### Extracted material ###

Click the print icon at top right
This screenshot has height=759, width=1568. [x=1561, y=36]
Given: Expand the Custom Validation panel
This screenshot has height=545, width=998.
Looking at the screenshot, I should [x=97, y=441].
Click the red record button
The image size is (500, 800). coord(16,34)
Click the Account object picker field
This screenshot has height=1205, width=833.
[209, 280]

###

Exercise: Print the listing above in its entirety, with every line exact.

Solution to this exercise:
Click the print icon at top right
This screenshot has height=759, width=1568. [x=1561, y=36]
Given: Expand the Custom Validation panel
This screenshot has height=545, width=998.
Looking at the screenshot, I should [x=97, y=441].
Click the red record button
The image size is (500, 800). coord(16,34)
Click the Account object picker field
This screenshot has height=1205, width=833.
[209, 280]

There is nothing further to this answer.